## LISTED RECORDS
------------------------------------------------------------

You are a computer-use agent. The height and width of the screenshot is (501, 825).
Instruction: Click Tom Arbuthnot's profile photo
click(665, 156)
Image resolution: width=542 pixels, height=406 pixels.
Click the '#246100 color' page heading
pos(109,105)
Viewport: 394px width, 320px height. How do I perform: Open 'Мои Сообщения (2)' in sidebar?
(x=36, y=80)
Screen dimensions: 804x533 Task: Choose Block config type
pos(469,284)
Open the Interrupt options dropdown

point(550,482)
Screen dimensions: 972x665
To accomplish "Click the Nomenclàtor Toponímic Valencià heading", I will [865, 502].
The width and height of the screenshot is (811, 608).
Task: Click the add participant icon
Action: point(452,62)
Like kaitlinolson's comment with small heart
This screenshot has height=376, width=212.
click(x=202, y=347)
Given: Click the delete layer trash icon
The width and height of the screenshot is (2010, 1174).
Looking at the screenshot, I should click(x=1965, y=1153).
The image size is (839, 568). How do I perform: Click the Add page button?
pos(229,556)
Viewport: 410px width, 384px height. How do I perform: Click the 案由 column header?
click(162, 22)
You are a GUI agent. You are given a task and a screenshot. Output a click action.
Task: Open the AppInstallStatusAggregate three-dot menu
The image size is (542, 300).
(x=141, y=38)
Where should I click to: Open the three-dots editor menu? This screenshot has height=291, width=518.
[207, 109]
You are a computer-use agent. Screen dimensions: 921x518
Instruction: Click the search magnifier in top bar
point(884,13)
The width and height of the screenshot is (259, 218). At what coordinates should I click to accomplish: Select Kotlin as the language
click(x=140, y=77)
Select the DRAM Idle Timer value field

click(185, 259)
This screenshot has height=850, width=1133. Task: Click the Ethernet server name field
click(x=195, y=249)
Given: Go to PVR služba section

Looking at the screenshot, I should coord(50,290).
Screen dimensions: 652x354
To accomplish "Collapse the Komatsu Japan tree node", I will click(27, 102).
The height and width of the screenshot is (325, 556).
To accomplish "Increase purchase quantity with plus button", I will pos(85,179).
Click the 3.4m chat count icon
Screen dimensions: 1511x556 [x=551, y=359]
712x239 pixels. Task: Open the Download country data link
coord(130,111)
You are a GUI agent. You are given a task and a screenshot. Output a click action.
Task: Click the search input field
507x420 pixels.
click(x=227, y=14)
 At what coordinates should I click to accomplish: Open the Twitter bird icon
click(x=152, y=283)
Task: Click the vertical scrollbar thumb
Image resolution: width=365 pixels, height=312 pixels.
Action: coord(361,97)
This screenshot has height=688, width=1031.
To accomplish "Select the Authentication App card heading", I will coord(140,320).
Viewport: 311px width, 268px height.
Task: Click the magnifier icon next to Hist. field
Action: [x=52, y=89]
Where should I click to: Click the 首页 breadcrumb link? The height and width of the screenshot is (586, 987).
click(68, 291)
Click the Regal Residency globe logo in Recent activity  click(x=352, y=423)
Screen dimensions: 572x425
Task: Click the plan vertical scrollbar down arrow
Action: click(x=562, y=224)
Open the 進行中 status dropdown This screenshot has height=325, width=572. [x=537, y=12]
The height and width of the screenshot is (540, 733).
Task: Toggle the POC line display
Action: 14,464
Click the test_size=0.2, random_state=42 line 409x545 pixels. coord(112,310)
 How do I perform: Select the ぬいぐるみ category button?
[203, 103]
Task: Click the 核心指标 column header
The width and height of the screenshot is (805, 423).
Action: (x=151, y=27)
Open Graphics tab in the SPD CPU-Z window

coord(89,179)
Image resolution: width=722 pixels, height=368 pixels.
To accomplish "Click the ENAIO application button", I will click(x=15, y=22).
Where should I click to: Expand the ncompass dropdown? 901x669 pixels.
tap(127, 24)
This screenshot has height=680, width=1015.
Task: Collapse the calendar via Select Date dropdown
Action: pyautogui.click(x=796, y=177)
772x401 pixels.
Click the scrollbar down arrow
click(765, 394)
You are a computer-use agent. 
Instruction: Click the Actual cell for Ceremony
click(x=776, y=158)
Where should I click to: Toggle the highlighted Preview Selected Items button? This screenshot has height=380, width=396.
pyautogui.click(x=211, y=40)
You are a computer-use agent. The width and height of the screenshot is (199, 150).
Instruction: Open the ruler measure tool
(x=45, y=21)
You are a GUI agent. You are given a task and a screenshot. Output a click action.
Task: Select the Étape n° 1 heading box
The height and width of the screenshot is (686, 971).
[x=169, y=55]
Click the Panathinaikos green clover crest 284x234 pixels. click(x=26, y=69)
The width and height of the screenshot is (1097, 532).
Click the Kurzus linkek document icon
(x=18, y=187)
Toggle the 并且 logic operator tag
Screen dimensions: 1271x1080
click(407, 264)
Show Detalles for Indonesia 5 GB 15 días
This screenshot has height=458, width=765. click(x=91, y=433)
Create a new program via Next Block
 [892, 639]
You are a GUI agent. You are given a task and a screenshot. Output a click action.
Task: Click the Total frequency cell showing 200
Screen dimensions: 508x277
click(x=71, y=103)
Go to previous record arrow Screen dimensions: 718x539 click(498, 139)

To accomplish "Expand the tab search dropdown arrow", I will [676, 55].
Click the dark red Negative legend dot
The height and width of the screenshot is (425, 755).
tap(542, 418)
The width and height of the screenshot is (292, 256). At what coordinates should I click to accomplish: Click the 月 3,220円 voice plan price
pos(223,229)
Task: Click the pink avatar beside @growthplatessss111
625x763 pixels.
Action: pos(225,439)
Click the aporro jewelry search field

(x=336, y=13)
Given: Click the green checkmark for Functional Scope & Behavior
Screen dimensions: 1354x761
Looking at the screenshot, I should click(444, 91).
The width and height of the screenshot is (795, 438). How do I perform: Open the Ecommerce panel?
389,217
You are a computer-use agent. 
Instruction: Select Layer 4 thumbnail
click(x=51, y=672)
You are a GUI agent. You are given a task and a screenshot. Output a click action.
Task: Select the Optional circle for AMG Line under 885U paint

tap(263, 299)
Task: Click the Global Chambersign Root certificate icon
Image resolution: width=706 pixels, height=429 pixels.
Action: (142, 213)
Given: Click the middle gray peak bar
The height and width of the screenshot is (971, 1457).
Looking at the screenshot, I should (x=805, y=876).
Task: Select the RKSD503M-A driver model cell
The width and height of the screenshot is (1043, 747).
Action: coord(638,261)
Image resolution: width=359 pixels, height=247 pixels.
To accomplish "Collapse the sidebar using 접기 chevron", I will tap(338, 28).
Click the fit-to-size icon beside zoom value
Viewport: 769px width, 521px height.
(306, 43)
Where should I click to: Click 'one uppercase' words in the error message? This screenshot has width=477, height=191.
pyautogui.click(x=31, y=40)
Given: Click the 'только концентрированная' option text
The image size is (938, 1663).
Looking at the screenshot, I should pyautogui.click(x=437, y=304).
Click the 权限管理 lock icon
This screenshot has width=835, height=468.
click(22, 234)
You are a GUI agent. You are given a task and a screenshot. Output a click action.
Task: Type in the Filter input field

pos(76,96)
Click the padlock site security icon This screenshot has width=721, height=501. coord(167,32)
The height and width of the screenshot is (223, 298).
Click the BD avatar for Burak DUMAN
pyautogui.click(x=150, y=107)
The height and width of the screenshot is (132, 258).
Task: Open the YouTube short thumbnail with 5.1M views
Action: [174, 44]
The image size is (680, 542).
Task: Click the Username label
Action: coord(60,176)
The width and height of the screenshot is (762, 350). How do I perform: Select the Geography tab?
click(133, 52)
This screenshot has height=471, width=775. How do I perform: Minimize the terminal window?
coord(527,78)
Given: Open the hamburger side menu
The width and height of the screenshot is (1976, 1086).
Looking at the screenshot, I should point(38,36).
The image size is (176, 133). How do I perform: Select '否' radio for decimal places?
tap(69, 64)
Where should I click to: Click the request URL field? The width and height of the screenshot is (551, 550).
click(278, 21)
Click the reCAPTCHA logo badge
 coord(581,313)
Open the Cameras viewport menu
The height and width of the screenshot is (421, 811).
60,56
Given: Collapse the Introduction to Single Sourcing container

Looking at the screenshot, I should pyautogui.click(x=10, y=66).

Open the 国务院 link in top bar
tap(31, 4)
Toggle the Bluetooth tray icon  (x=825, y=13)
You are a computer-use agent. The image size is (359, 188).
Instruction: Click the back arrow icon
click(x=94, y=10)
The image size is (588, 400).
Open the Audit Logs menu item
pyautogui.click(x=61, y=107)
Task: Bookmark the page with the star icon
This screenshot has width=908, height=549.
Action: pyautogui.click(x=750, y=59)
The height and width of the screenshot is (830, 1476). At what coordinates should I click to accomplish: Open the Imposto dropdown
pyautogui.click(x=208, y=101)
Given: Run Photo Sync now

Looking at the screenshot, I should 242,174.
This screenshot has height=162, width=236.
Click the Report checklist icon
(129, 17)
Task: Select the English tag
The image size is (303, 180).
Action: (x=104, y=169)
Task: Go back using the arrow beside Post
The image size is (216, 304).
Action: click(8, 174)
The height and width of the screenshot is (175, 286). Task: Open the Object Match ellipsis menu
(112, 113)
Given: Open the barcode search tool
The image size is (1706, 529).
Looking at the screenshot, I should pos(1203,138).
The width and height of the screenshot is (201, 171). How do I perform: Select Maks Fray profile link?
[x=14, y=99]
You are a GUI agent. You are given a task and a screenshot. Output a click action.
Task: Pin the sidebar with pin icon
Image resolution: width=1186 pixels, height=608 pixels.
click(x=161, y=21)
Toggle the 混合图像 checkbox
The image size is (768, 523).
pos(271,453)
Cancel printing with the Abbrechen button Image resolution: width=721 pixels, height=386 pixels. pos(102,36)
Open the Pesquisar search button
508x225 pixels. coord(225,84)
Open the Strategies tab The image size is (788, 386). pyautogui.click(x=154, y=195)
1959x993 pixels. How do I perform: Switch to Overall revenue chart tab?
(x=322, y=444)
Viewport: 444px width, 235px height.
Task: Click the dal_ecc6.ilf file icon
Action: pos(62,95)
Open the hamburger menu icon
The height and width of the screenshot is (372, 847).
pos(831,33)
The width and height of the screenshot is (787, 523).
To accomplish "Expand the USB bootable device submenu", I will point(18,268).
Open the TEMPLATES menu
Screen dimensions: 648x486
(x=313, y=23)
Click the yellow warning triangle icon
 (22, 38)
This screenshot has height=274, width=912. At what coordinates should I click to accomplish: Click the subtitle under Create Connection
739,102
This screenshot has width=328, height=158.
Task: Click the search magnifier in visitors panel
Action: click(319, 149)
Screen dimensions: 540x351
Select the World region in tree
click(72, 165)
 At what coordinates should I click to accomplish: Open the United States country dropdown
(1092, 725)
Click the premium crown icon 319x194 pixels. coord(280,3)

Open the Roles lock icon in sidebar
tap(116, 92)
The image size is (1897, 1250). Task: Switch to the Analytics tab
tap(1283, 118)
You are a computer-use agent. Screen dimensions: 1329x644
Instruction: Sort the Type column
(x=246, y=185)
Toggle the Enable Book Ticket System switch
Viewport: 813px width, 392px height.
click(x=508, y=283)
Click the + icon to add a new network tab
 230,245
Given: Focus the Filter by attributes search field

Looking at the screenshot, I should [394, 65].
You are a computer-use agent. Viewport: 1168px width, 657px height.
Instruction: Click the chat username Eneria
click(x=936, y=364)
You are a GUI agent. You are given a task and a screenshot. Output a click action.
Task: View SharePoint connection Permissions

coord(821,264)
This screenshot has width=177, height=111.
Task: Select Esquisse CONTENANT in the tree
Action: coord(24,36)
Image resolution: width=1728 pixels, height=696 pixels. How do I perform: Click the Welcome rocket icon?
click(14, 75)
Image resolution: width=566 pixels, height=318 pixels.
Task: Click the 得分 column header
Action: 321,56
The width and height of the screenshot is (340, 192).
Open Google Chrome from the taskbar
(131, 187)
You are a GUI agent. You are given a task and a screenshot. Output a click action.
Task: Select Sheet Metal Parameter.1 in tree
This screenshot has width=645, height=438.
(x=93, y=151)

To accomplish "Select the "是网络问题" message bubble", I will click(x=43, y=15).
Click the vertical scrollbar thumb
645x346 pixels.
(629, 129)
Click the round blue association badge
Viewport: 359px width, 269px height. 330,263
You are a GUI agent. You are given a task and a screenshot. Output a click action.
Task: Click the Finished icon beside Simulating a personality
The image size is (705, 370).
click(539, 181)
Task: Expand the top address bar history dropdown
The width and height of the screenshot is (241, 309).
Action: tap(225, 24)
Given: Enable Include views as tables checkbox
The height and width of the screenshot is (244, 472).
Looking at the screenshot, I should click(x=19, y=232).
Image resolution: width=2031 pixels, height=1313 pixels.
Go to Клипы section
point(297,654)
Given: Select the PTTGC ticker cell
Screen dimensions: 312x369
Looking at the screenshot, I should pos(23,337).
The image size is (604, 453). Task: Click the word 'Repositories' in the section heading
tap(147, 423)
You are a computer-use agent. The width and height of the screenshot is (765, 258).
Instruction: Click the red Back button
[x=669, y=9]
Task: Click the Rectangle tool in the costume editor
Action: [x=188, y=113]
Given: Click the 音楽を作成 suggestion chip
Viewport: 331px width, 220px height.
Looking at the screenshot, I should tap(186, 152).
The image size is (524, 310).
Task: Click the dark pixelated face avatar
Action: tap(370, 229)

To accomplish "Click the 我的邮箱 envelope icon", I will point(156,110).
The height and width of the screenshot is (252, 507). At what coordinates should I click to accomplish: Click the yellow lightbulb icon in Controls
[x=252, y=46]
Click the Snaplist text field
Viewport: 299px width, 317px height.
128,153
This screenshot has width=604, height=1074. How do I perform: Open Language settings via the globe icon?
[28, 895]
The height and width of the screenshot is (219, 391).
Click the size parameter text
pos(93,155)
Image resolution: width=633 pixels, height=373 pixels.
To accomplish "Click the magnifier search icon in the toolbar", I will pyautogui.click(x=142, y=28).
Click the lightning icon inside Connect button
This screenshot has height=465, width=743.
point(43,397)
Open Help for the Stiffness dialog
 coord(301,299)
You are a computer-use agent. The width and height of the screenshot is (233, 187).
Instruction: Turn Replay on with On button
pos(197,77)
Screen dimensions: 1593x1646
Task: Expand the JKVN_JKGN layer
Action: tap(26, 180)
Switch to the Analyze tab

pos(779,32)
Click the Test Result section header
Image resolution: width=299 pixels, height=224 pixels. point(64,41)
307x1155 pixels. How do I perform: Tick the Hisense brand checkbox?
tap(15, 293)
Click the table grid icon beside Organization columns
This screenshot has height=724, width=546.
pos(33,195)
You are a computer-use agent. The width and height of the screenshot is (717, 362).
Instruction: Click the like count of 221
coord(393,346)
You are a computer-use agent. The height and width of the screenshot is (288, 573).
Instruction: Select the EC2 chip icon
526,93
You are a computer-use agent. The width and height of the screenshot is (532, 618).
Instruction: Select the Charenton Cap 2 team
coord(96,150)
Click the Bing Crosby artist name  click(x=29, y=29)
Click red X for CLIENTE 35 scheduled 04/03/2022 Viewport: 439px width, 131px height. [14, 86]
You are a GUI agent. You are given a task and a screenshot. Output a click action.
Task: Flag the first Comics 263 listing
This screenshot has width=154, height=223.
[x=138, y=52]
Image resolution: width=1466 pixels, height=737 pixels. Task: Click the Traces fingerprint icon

------------------------------------------------------------

## AIM OF THE TASK
Rewrite the records beginning at the line that has "The width and height of the screenshot is (259, 218)." and stopping after the line that has "click(x=152, y=283)", with "Kotlin" changed to "Python" and nothing else altered. Return only those lines.

## SOLUTION
The width and height of the screenshot is (259, 218). At what coordinates should I click to accomplish: Select Python as the language
click(x=140, y=77)
Select the DRAM Idle Timer value field

click(185, 259)
This screenshot has height=850, width=1133. Task: Click the Ethernet server name field
click(x=195, y=249)
Given: Go to PVR služba section

Looking at the screenshot, I should coord(50,290).
Screen dimensions: 652x354
To accomplish "Collapse the Komatsu Japan tree node", I will click(27, 102).
The height and width of the screenshot is (325, 556).
To accomplish "Increase purchase quantity with plus button", I will pos(85,179).
Click the 3.4m chat count icon
Screen dimensions: 1511x556 [x=551, y=359]
712x239 pixels. Task: Open the Download country data link
coord(130,111)
You are a GUI agent. You are given a task and a screenshot. Output a click action.
Task: Click the search input field
507x420 pixels.
click(x=227, y=14)
 At what coordinates should I click to accomplish: Open the Twitter bird icon
click(x=152, y=283)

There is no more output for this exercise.